Records from a data source
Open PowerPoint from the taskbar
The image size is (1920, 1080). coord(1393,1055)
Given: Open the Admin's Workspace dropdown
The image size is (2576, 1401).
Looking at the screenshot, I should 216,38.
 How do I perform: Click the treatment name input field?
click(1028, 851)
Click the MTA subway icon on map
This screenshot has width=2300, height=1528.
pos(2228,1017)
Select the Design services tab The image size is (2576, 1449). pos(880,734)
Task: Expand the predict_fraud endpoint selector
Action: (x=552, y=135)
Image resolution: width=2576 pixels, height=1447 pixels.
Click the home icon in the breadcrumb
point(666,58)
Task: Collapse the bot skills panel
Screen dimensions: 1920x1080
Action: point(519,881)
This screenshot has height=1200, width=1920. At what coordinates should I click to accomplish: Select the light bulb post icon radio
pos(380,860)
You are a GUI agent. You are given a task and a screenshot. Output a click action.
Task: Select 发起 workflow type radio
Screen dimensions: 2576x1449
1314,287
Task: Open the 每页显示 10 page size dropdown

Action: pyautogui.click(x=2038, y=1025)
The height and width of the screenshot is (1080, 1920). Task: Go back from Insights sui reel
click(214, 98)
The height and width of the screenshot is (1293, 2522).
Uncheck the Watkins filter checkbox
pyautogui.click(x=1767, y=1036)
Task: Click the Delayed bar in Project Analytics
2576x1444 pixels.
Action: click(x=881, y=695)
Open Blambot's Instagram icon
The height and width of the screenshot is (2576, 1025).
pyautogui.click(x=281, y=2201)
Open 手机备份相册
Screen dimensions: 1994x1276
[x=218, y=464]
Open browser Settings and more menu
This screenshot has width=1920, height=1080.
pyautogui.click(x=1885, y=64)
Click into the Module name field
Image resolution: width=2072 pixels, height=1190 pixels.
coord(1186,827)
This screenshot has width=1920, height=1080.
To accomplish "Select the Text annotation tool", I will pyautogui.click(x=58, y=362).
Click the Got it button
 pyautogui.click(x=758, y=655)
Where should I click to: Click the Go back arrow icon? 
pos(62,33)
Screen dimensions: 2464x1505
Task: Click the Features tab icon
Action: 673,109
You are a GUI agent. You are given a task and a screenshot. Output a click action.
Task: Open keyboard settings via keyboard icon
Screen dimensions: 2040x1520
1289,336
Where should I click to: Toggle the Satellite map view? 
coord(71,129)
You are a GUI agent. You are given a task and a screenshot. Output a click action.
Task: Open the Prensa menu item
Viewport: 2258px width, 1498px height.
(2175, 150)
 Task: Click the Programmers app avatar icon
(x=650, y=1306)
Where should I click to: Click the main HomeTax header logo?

_AIM OF THE EXERCISE_
Which lines of the data contain the string "menu"? Copy each of them.

_ANSWER SPACE_
Open browser Settings and more menu
Task: Open the Prensa menu item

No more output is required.